_Task prompt_: Count the lines in the items below that contain the string "width", treating uppercase and lowercase as different, and reply with only the number.

_Record extracts_:
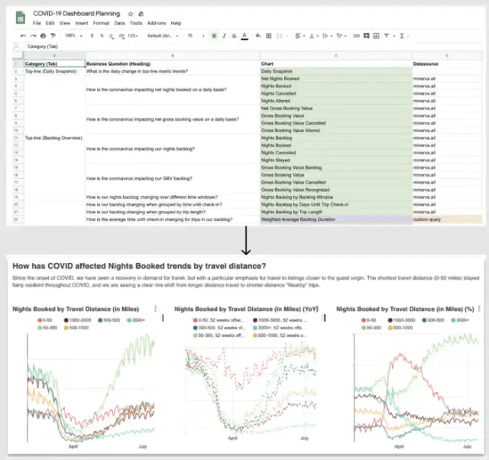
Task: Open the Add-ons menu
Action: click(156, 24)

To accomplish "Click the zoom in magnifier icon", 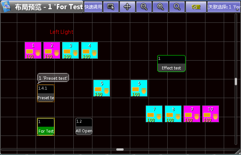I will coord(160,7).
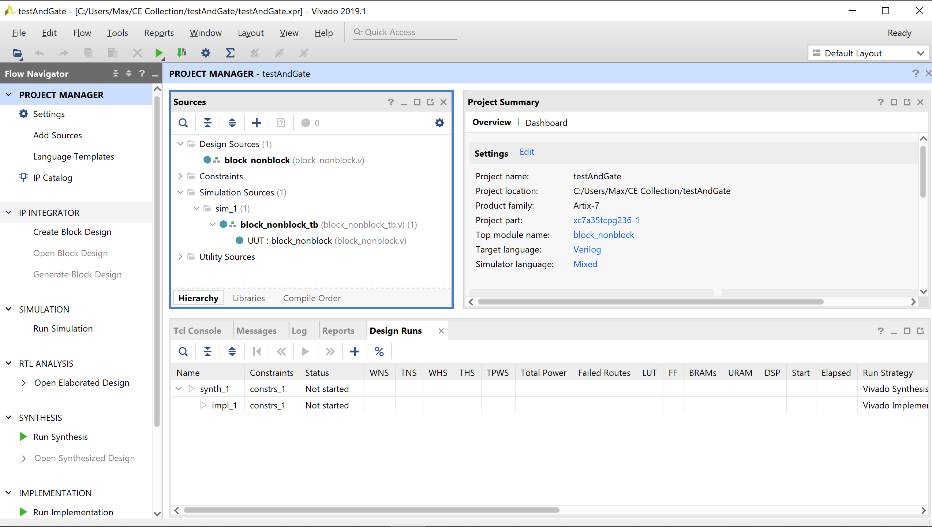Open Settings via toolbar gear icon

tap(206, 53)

--

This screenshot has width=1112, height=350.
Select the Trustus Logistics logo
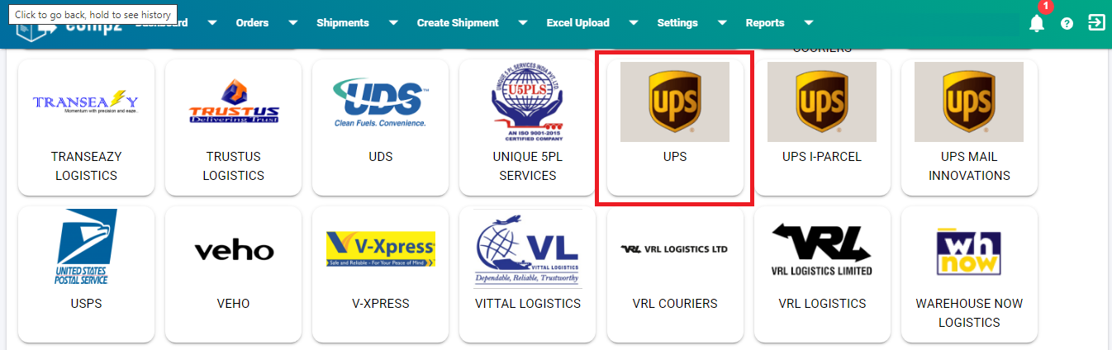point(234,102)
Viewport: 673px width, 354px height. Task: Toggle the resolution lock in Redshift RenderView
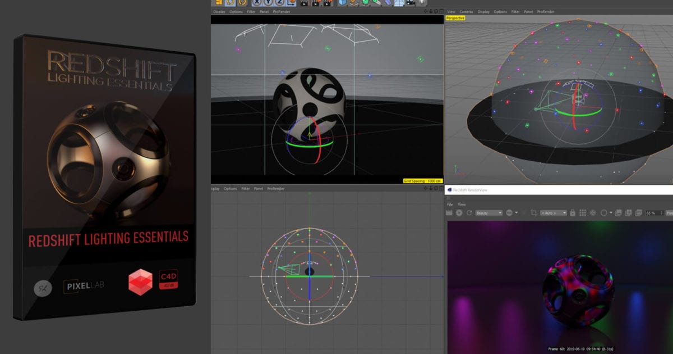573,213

_The reply_: 2